§ **RECORD SET**:
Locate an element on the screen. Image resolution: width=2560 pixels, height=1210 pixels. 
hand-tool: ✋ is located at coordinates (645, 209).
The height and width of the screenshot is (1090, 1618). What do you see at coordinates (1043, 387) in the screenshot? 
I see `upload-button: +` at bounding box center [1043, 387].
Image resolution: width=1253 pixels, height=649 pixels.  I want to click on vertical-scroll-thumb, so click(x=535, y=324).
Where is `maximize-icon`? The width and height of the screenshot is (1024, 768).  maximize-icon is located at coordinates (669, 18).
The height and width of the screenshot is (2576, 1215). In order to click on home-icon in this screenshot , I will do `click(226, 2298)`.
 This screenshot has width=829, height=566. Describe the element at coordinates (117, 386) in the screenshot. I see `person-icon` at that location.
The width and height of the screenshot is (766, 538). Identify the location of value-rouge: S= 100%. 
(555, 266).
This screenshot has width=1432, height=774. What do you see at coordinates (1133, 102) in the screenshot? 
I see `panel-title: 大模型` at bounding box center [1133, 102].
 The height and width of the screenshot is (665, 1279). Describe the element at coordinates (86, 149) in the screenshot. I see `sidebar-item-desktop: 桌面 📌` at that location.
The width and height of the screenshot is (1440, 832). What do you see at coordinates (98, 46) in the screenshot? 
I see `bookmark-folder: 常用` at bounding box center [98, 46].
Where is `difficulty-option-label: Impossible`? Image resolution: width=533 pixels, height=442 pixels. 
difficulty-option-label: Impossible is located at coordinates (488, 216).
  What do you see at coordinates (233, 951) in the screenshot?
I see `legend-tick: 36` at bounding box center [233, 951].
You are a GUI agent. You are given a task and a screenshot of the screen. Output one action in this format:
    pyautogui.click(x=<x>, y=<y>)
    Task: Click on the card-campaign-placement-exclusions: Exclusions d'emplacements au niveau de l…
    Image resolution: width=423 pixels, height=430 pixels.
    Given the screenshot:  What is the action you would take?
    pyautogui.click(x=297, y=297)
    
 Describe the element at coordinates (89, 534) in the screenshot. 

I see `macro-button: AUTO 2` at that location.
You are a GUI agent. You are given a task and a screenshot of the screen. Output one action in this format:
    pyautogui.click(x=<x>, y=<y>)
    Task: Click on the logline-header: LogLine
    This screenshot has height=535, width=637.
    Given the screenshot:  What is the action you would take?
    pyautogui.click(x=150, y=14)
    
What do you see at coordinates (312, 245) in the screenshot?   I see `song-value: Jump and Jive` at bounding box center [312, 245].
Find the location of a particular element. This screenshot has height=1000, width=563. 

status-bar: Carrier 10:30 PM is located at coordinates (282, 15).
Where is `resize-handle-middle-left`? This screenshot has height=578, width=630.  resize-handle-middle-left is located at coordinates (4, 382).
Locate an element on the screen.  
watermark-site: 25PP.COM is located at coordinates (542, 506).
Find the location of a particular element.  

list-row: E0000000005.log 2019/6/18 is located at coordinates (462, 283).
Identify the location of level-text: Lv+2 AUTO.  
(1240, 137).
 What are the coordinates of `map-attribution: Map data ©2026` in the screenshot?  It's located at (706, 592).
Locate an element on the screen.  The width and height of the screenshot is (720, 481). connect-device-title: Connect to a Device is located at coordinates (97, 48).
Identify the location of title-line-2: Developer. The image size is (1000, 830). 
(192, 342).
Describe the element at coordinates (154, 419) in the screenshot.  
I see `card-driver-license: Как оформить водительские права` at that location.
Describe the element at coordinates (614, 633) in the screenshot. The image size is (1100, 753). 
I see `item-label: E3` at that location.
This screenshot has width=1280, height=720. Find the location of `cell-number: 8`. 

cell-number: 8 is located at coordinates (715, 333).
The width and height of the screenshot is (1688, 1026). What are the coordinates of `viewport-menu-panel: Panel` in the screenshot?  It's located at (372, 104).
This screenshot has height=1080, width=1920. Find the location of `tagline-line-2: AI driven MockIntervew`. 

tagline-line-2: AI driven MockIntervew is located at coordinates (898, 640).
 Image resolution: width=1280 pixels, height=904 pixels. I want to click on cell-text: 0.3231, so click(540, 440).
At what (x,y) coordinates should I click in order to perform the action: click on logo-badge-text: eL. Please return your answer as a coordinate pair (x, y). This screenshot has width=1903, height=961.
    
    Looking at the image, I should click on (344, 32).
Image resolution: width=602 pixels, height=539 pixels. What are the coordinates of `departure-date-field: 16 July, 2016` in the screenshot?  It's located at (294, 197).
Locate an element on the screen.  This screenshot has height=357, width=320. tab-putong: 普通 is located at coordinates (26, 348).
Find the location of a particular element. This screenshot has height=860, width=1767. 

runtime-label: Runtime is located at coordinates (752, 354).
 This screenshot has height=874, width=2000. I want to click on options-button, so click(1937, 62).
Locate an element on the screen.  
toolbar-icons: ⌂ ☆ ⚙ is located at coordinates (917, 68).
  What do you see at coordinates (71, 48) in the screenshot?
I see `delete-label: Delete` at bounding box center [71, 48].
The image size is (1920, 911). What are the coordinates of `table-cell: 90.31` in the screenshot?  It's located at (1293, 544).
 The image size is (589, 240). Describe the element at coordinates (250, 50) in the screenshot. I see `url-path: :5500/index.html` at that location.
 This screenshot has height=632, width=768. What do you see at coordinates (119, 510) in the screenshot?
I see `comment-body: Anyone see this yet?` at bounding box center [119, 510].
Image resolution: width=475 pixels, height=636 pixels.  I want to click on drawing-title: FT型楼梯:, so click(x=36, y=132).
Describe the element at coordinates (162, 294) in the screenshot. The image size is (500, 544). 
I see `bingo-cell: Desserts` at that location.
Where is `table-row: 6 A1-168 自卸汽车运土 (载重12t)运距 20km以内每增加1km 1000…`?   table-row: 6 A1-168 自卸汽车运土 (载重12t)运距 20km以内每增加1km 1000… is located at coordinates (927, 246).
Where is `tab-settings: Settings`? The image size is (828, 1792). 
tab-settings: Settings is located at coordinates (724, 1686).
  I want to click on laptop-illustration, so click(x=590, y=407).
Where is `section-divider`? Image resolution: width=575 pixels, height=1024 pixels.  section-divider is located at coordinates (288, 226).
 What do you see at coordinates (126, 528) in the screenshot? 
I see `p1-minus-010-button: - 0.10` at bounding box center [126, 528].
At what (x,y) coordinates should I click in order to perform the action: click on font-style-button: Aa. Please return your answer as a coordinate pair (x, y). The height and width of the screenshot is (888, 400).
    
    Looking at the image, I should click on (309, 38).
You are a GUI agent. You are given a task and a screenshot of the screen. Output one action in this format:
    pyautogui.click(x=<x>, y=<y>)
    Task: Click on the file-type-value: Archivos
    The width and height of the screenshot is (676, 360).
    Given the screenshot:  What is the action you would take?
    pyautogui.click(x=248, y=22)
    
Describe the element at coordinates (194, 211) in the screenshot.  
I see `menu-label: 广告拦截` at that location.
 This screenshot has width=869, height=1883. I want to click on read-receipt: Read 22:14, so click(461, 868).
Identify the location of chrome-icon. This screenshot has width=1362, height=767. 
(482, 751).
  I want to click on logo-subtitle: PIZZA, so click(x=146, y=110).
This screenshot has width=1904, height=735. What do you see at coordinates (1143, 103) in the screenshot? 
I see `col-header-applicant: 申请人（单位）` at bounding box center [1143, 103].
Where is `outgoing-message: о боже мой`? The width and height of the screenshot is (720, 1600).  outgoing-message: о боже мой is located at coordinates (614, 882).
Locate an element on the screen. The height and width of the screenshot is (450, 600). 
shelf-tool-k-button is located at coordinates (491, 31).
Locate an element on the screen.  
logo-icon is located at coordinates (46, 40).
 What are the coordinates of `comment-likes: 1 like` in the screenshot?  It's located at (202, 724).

§ **WHAT IS REQUIRED**:
Reproduce the data above, unchanged, from the line with "The width and height of the screenshot is (1440, 832)." up to and including the line with "watermark-site: 25PP.COM is".

§ **EXPECTED ANSWER**:
The width and height of the screenshot is (1440, 832). What do you see at coordinates (98, 46) in the screenshot? 
I see `bookmark-folder: 常用` at bounding box center [98, 46].
Where is `difficulty-option-label: Impossible`? Image resolution: width=533 pixels, height=442 pixels. 
difficulty-option-label: Impossible is located at coordinates (488, 216).
  What do you see at coordinates (233, 951) in the screenshot?
I see `legend-tick: 36` at bounding box center [233, 951].
You are a GUI agent. You are given a task and a screenshot of the screen. Output one action in this format:
    pyautogui.click(x=<x>, y=<y>)
    Task: Click on the card-campaign-placement-exclusions: Exclusions d'emplacements au niveau de l…
    Image resolution: width=423 pixels, height=430 pixels.
    Given the screenshot:  What is the action you would take?
    pyautogui.click(x=297, y=297)
    
 Describe the element at coordinates (89, 534) in the screenshot. 

I see `macro-button: AUTO 2` at that location.
You are a GUI agent. You are given a task and a screenshot of the screen. Output one action in this format:
    pyautogui.click(x=<x>, y=<y>)
    Task: Click on the logline-header: LogLine
    This screenshot has height=535, width=637.
    Given the screenshot:  What is the action you would take?
    pyautogui.click(x=150, y=14)
    
What do you see at coordinates (312, 245) in the screenshot?   I see `song-value: Jump and Jive` at bounding box center [312, 245].
Find the location of a particular element. This screenshot has height=1000, width=563. 

status-bar: Carrier 10:30 PM is located at coordinates (282, 15).
Where is `resize-handle-middle-left`? This screenshot has height=578, width=630.  resize-handle-middle-left is located at coordinates (4, 382).
Locate an element on the screen.  
watermark-site: 25PP.COM is located at coordinates (542, 506).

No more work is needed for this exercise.